**EXERCISE PROMPT:**
Write each entry again exactly as shown, but without the images it holds.

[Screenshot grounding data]
───
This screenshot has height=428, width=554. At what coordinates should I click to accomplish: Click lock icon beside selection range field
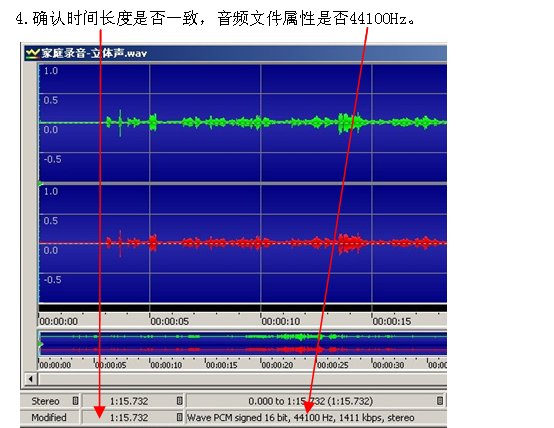tap(440, 401)
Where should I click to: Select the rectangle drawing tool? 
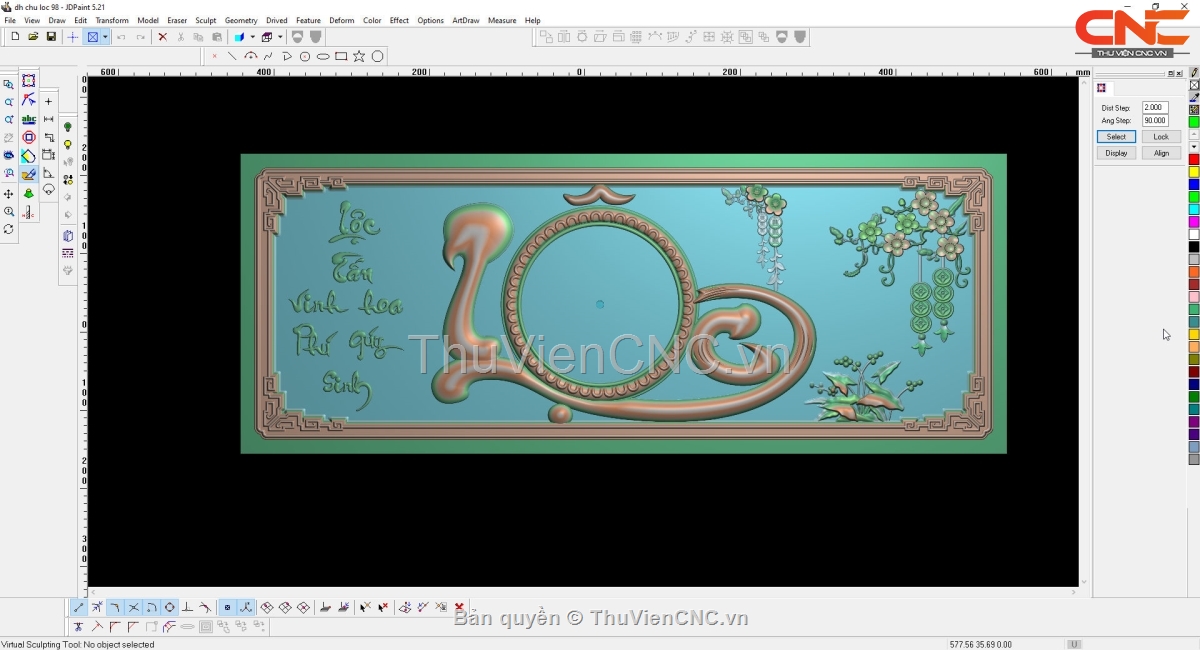pyautogui.click(x=341, y=57)
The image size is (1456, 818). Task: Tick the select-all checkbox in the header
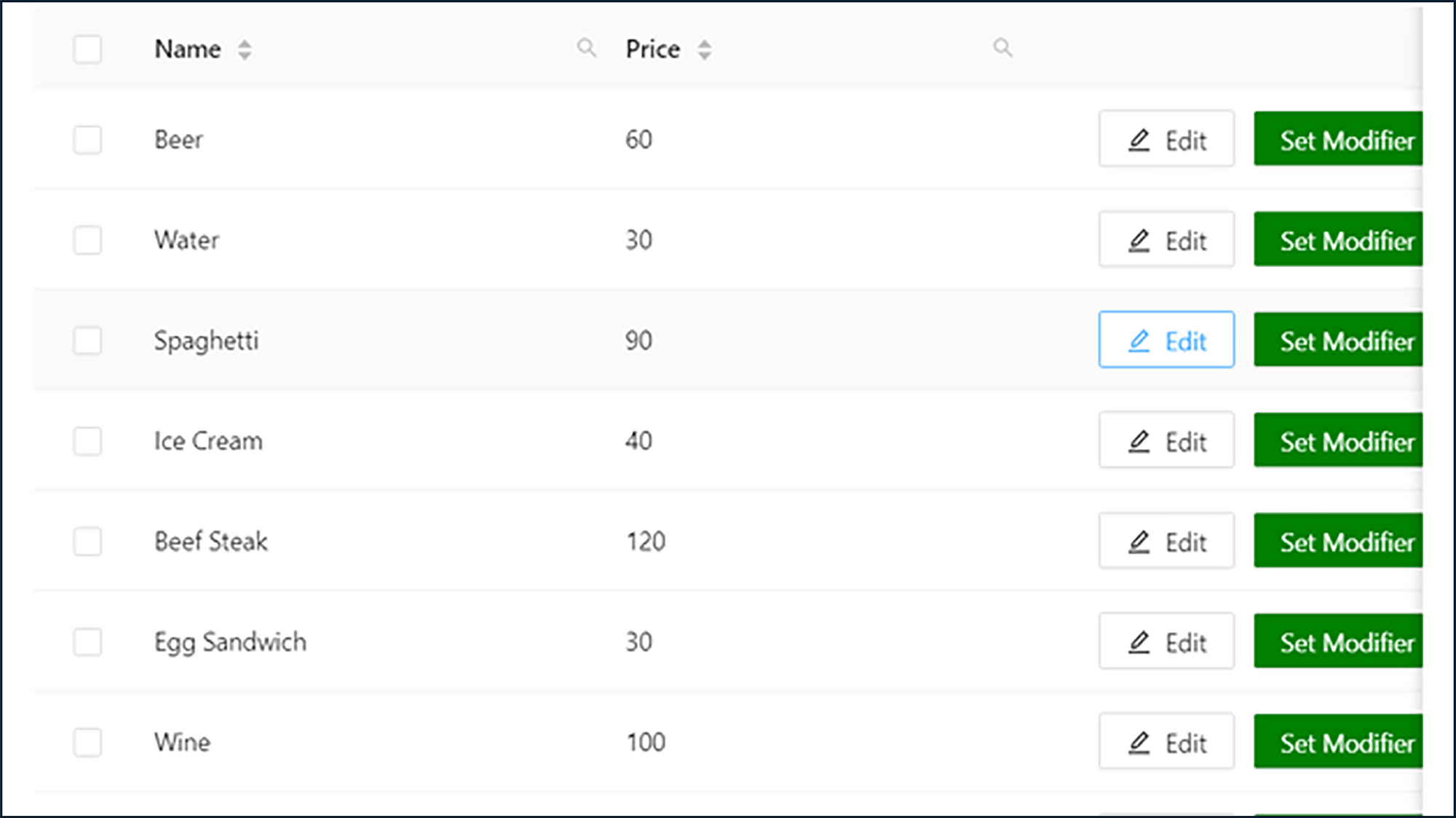coord(87,49)
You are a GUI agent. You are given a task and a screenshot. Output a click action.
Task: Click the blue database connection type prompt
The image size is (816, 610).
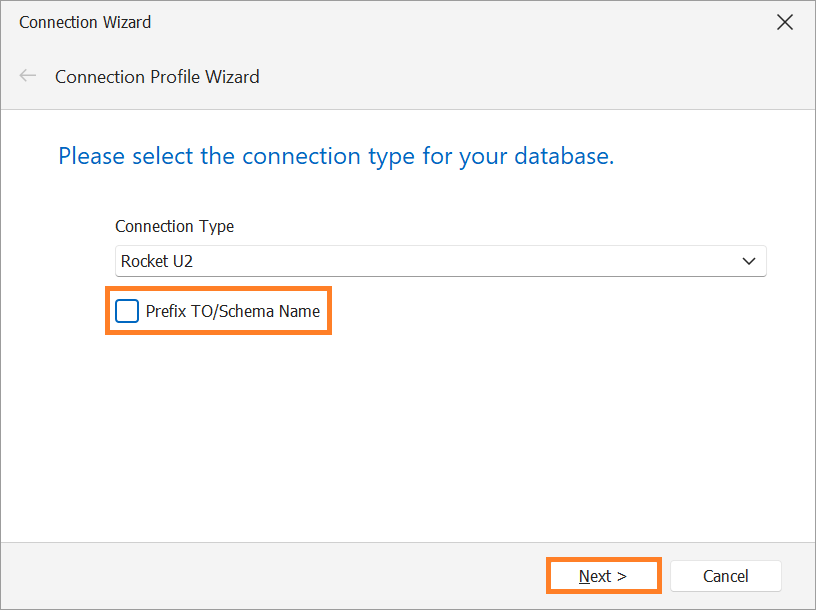point(338,156)
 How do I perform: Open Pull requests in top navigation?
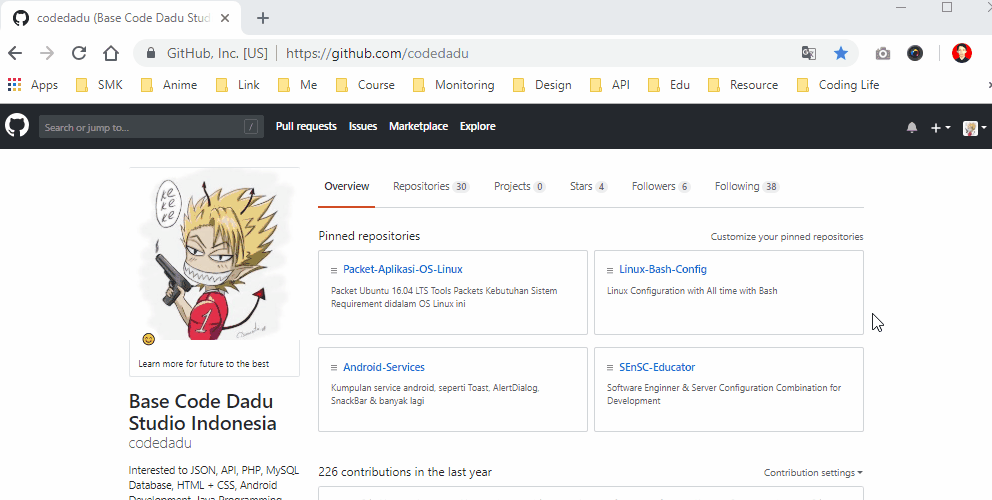click(306, 127)
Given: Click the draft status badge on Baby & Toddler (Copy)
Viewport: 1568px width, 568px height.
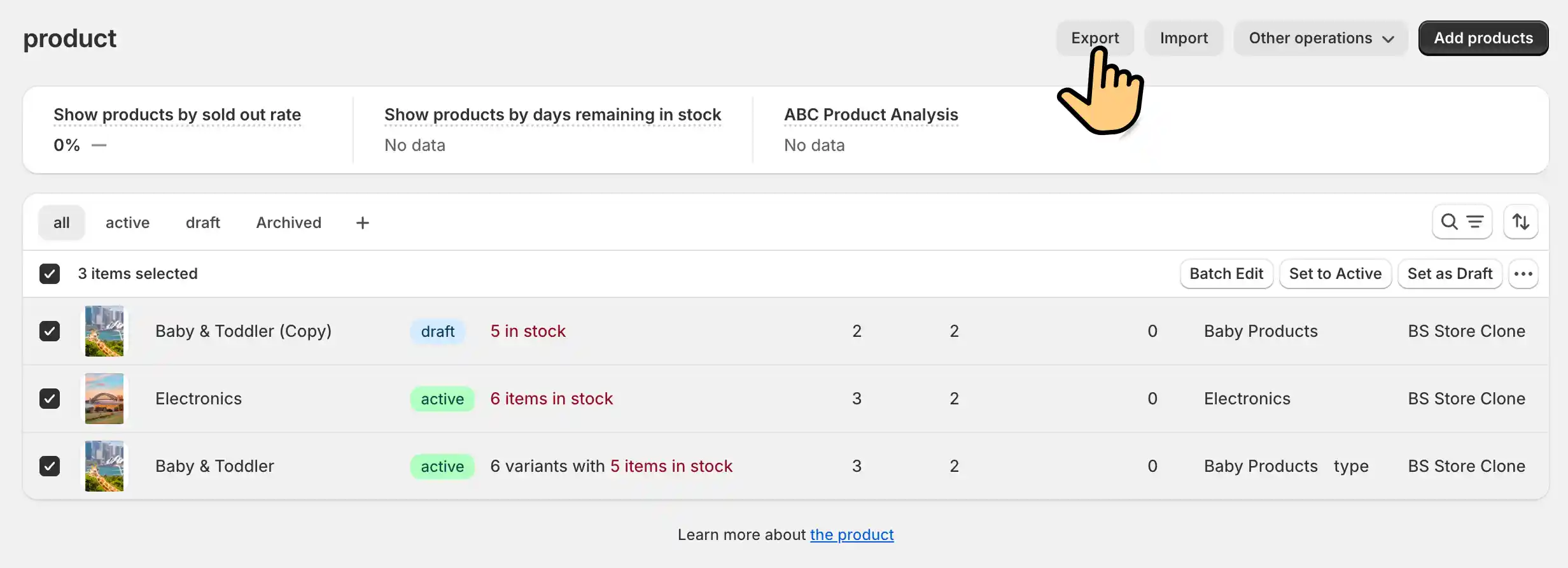Looking at the screenshot, I should (437, 331).
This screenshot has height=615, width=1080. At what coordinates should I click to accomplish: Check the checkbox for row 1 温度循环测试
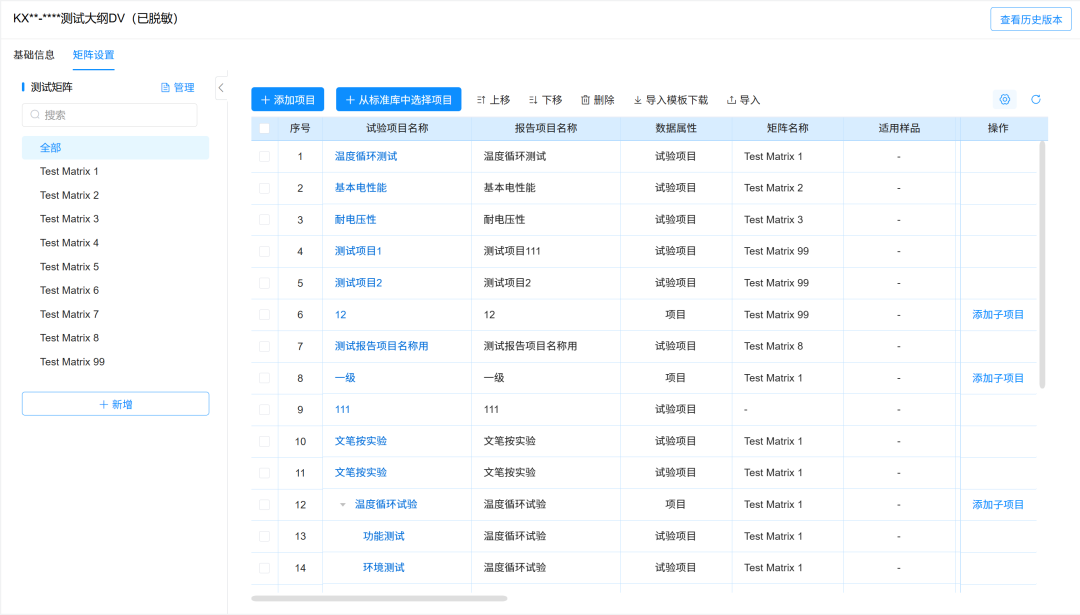(x=265, y=156)
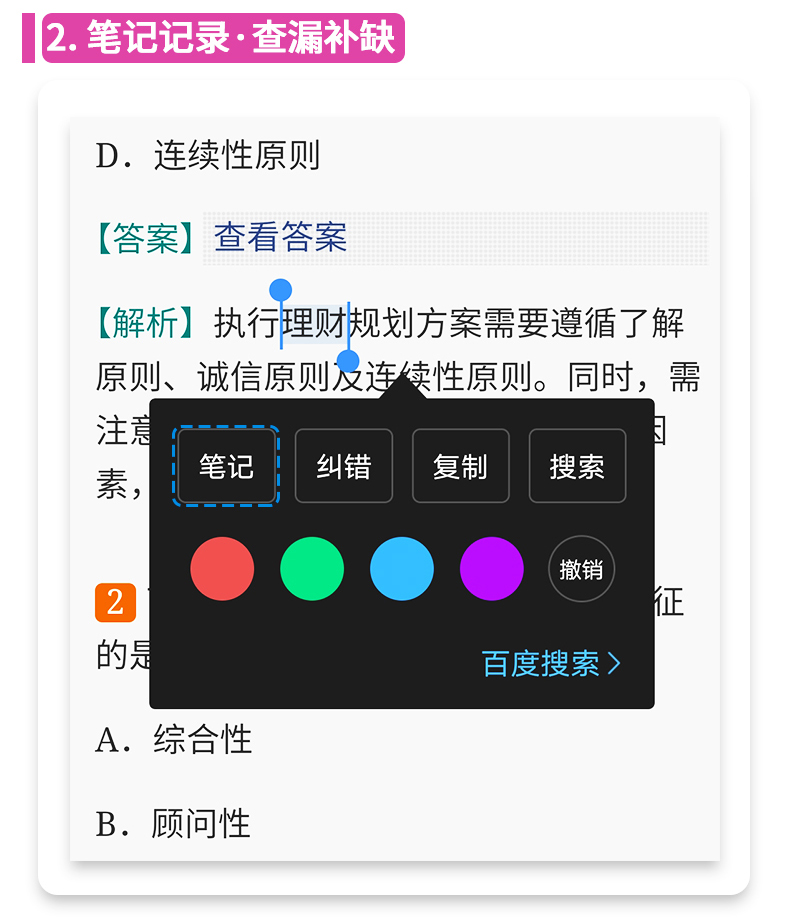This screenshot has height=917, width=790.
Task: Tap the 笔记 button in the popup
Action: 226,466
───
**PROBLEM SOLUTION:**
This screenshot has height=428, width=554. At what coordinates should I click to accomplish: Click lock icon beside selection range field
tap(440, 401)
Where should I click to: Select the rectangle drawing tool? 
pyautogui.click(x=341, y=57)
The image size is (1456, 818). Task: Tick the select-all checkbox in the header
coord(87,49)
You are a GUI agent. You are given a task and a screenshot. Output a click action.
Task: Click the blue database connection type prompt
The image size is (816, 610).
point(338,156)
 How do I perform: Open Pull requests in top navigation?
click(306, 127)
Given: Click the draft status badge on Baby & Toddler (Copy)
Viewport: 1568px width, 568px height.
Looking at the screenshot, I should (437, 331).
This screenshot has height=615, width=1080. At what coordinates should I click to accomplish: Check the checkbox for row 1 温度循环测试
(x=265, y=156)
This screenshot has height=917, width=790.
Task: Tap the 笔记 button in the popup
Action: 226,466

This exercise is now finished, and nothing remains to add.